On the other hand, we do not do that for vfork(2). So yes, the minimal
We also do not do that for rfork(2). I think we should, but I have not
done any research into it.

Eric
Konstantin Belousov
2018-08-24 19:23:15 UTC
Permalink
Post by Eric van Gyzen
Post by Konstantin Belousov
Since then, we started locking most of that locks in parent around fork(2),
all the code in lib/libthr/thread/thr_fork.c. In particular, we lock rtld,
malloc, and disable cancellation around fork. So if your program used fork(2)
but ended with the broken rtld it is worrying.
On the other hand, we do not do that for vfork(2). So yes, the minimal
We also do not do that for rfork(2). I think we should, but I have not
done any research into it.
I do not see how would it be correct to do that locking for vfork(2) because
the address space is shared between parent and child. For the similar reason,
sometimes rfork(2) also leaves the address space shared and then we have
the problem.

In essence, rfork(2) and vfork(2) do not mix with pthreads, and if you do,
you should know well what you do.
Eric van Gyzen
2018-08-24 19:38:46 UTC
Permalink
Post by Konstantin Belousov
Post by Eric van Gyzen
Post by Konstantin Belousov
Since then, we started locking most of that locks in parent around fork(2),
all the code in lib/libthr/thread/thr_fork.c. In particular, we lock rtld,
malloc, and disable cancellation around fork. So if your program used fork(2)
but ended with the broken rtld it is worrying.
On the other hand, we do not do that for vfork(2). So yes, the minimal
We also do not do that for rfork(2). I think we should, but I have not
done any research into it.

- [Material for this exercise]
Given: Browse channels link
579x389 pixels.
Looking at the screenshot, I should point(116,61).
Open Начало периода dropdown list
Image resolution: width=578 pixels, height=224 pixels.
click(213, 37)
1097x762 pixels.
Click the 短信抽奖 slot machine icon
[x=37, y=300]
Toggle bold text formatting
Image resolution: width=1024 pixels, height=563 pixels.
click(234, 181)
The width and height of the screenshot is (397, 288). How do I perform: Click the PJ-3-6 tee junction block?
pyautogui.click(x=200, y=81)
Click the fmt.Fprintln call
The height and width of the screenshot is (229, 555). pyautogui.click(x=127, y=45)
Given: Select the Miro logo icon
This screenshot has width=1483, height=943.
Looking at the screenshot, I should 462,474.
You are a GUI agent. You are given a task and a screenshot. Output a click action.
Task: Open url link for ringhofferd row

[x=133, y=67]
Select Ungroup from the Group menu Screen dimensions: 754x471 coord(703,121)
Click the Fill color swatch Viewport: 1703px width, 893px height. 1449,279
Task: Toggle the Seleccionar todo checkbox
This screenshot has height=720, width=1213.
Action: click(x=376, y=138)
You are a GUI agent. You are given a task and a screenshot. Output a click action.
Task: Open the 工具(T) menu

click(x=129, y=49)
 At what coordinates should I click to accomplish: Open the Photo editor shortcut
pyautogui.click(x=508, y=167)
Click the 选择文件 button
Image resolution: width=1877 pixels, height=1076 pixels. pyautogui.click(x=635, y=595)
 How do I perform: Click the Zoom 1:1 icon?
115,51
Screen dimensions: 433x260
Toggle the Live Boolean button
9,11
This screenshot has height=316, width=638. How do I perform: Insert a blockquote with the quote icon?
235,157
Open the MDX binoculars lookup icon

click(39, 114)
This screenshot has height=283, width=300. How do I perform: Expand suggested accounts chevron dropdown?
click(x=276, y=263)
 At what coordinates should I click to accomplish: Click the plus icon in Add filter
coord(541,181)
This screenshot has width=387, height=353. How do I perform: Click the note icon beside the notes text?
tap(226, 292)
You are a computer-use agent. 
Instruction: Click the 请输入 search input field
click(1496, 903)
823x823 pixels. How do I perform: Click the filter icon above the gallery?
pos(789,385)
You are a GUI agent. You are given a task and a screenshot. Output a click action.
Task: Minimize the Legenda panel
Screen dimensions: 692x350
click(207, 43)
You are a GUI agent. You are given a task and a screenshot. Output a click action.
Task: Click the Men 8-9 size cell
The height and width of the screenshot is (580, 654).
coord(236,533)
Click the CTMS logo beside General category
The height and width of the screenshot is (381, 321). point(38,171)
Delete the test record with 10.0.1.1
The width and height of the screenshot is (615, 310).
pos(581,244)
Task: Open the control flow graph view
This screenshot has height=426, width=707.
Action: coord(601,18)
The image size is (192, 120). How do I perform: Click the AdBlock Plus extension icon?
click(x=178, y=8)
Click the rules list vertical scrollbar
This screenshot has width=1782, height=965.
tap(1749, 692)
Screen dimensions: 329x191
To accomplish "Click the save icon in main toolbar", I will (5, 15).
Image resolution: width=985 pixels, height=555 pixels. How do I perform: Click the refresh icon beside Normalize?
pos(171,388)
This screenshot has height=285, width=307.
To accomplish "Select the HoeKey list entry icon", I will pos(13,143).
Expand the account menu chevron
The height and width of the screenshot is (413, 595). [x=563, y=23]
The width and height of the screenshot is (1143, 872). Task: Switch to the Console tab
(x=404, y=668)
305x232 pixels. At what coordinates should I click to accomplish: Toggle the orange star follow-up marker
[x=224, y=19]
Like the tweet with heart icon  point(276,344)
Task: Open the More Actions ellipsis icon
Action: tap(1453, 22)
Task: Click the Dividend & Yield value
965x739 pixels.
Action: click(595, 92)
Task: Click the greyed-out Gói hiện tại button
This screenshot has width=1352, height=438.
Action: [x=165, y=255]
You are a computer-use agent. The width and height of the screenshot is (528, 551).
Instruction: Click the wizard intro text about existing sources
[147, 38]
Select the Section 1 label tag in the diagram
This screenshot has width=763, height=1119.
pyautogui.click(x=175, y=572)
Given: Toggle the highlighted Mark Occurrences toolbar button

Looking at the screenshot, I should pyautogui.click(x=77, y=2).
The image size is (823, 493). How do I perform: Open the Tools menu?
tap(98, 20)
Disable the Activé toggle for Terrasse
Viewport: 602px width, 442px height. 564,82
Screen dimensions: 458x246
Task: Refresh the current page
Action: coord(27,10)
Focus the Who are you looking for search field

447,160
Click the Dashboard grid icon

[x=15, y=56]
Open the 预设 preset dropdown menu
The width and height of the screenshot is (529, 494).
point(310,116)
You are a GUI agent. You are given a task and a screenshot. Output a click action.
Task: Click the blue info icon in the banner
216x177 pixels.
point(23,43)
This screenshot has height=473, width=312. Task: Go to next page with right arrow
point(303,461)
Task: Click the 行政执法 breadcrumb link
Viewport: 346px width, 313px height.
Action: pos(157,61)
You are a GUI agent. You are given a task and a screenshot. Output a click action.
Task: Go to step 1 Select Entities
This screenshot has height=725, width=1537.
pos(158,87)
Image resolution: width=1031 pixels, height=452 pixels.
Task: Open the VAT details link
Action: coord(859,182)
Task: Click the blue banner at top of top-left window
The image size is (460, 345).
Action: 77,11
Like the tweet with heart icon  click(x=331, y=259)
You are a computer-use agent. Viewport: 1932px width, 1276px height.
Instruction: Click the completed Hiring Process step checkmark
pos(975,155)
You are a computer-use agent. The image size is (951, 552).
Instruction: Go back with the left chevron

- [Brief 1]
Do these statements agree with the fork-locking thread? (a) Around fork, rtld and malloc are locked and cancellation is disabled. (b) The same locking is done for vfork(2). (c) rfork(2) and vfork(2) combine safely with pthreads. Answer yes or no for each, and quote the deciding words of the thread.
- [Brief 2]
Can you update the listing, starting with its first line and going on through the line with "Looking at the screenshot, I should 462,474.", both included, so that "Given" becomes "Target" and nothing else changes? Give only those lines.
The fork-locking thread and the listing are unrelated to each other.

- [Written response 1]
(a) Yes: "we lock rtld, malloc, and disable cancellation around fork"
(b) No: "we do not do that for vfork(2)"
(c) No: "rfork(2) and vfork(2) do not mix with pthreads"

- [Written response 2]
Target: Browse channels link
579x389 pixels.
Looking at the screenshot, I should point(116,61).
Open Начало периода dropdown list
Image resolution: width=578 pixels, height=224 pixels.
click(213, 37)
1097x762 pixels.
Click the 短信抽奖 slot machine icon
[x=37, y=300]
Toggle bold text formatting
Image resolution: width=1024 pixels, height=563 pixels.
click(234, 181)
The width and height of the screenshot is (397, 288). How do I perform: Click the PJ-3-6 tee junction block?
pyautogui.click(x=200, y=81)
Click the fmt.Fprintln call
The height and width of the screenshot is (229, 555). pyautogui.click(x=127, y=45)
Target: Select the Miro logo icon
This screenshot has width=1483, height=943.
Looking at the screenshot, I should 462,474.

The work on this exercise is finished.